香取慎吾「主人公の苦悩は当時の僕自身」

役所広司主演の『孤狼の血』(2018年)で映画賞を総なめにした後も、話題作を次々と発表する白石和彌監督。6月28日に公開された映画『凪待ち』で主人公・木野本郁男を演じるのは、なんと香取慎吾。今もっとも旬な監督とタッグを組み、俳優としてのポテンシャルの高さを改めて知らしめて、新たな地平へ一歩を進めた香取に話を訊いた。
取材/春岡勇二 写真/Ayami
「正直言うと、だんだんストレスを感じてきて」(香取慎吾)
──この映画の出演オファーがくる前、香取さんは白石監督のことは・・・。
実は知らなかったんです。以前、ある番組に綾野剛さんがゲストで来られたとき、映画『日本で一番悪い奴ら』(2016年)のお話をされていて、監督の名前も聞いていたのですが、あの映画の監督さんとはすぐには結びつかなかったです。
──それでは、白石監督のことはどのように知っていかれたのですか?
映画『凶悪』(2013年)の監督だと聞いて、まずそれを観たんです。そしたら、これがとんでもない作品で、監督もヤバイ人なんじゃないかって思いましたね。そのときは、まだ本決まりではなかったのですが、いよいよやると決まって、直接お会いする日に『孤狼の血』を観たんです。観終わって、そのまま監督がいらっしゃる会議室に向かって。

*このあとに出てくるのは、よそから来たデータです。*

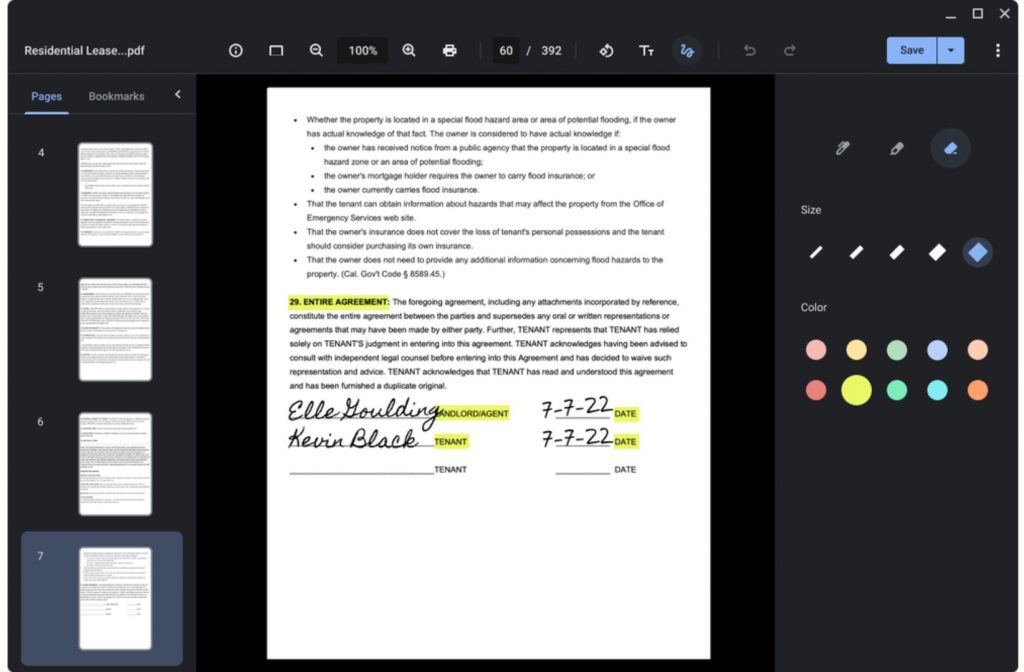Pick the light blue color swatch

[937, 350]
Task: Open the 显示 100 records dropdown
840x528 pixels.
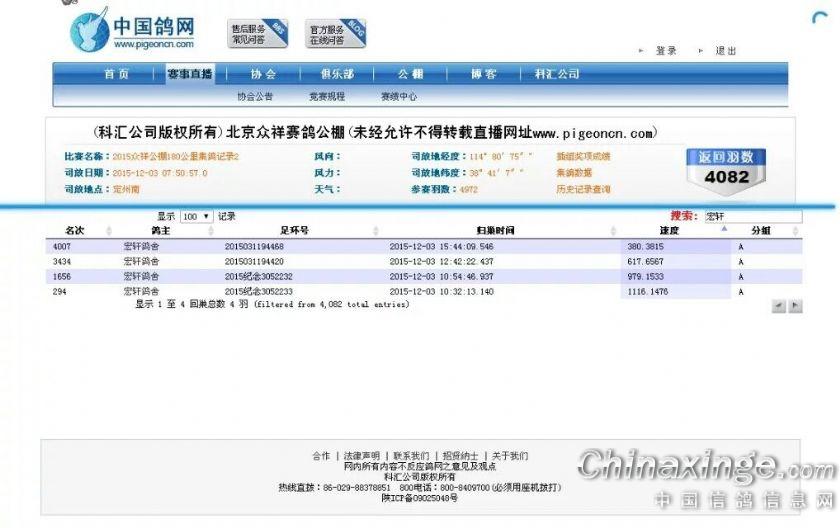Action: pyautogui.click(x=196, y=216)
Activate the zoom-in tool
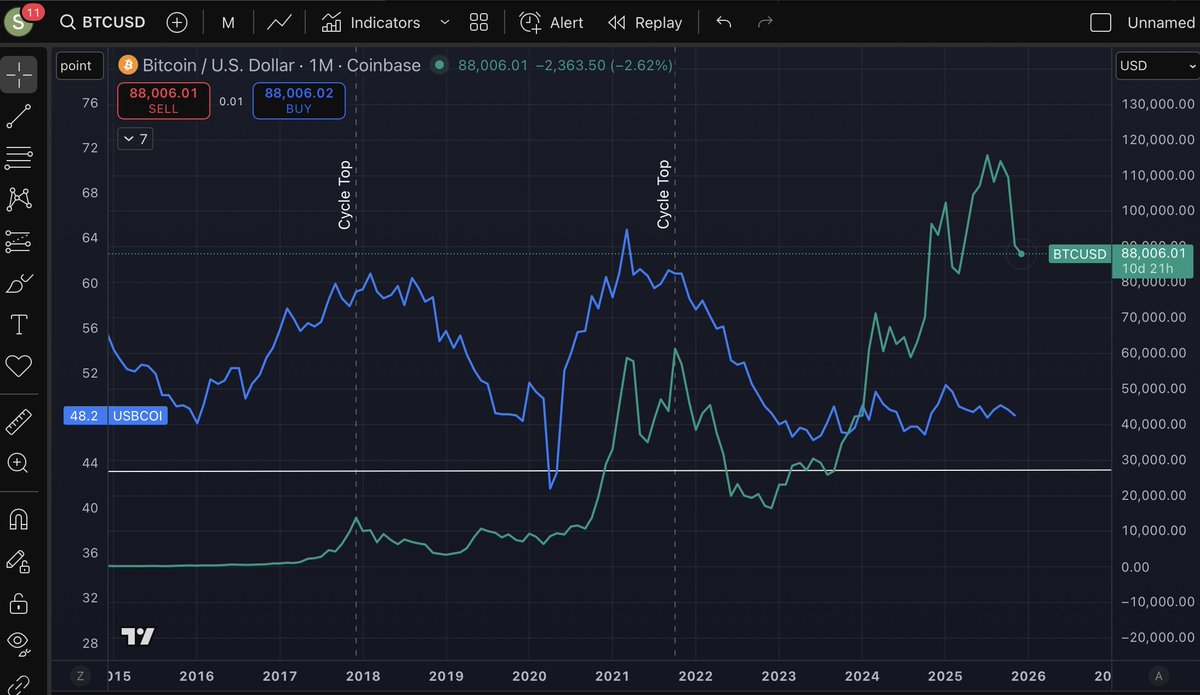1200x695 pixels. click(x=19, y=463)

──そのときには、監督に対するイメージは変わっていましたか。
正直、『孤狼の血』を観て、ますます怖い人なんじゃないかと思いました(笑)。でも、この監督と自分が組めば、なにか面白い化学反応が起こって、ひょっとしたらいい作品ができるかもしれない。そういう気持ちもちょっとは芽生えてました。
──監督と実際に会われてみて、印象は変わりました?
もう180度変わりました(笑)。というか、最初は信じられませんでした。このやさしそうな人が、『凶悪』や『孤狼の血』の監督だなんて、嘘だろって感じ。どこかにカメラが仕込んであるドッキリなんじゃないかって。監督は僕を観てすぐに立ち上がって近づいてくれて「以前から一緒にお仕事したいと思っていたんです」って言ってくださった。そこで、「あぁ、本物なんだ、本物がそう言ってくれてるんだ」って思いました(笑)。イメージとのギャップがあまりにあって、でもそれで、化学反応をますます信じる気持ちになりました。
──演じられた主人公・郁男という役柄については、そのときもう把握しておられたのですか?
本(シナリオ)を一度読んだだけでした。僕は普段からあまり役作りはしない方なので。特殊な役柄、例えば『座頭市 THE LAST』(2010年)や『西遊記』(2007年)のときには、目をつむったままでの動きとか棒術の鍛錬とか、肉体的な準備はしていきますが、今回はなにもしなかったです。監督とも「郁男を演じるのに肉体を絞ったりはしない方がいいよね」って話していたので。

──ただ、この郁男という役は、ギャンブルにはまって堕ちていく、いわばろくでなしの中年男で、香取さんが演じられるにはリスキーな役柄なのではと思ったのですが、そういう点での心配とかはなかったですか。
それも全然なかったです。僕はこれまでにも「透明人間」とかも演じているし、「孫悟空」なんて猿の妖怪ですからね(笑)。リスキーという意味では、もっともっとリスキーなものを演じてきていますから。それに比べると郁男は、人間だし男だし、設定年齢も近いし、いわば「そのまま」で演じられる役ですよね。かなり苦悩する男だけれど、それにしたって僕にだって苦悩はありますから。遠い役ではなかったです。
──郁男が、これまで香取さんが演じてこられた役と違うのは、すぐに「逃げる男」だということもあります。これまでの役柄は、周りの者の先頭に立って困難に立ち向かっていくような人間だったと思います。そのあたりはいかがでしたか?
これまでと一番違っていたのは、そういうところでしょうね。僕自身も逃げるのは好きではないですし。最初はこれまでと違うそういう役も面白いかなと思っていたのですが、正直言うと、だんだんストレスを感じてきてました。郁男というのは、問題が起こって逃げるのではなくて、問題が起こりそうになるとスッと引いちゃう奴なんですよ。そういうシーンを演じた後は、「なんだよ、こいつは。逃げてばかりで、なにやってんだよ!」と自分の役に強く毒づいていました(笑)。ただ、演じるというのはそういうこともあるんですよね。自分とは違う人間になるわけですから。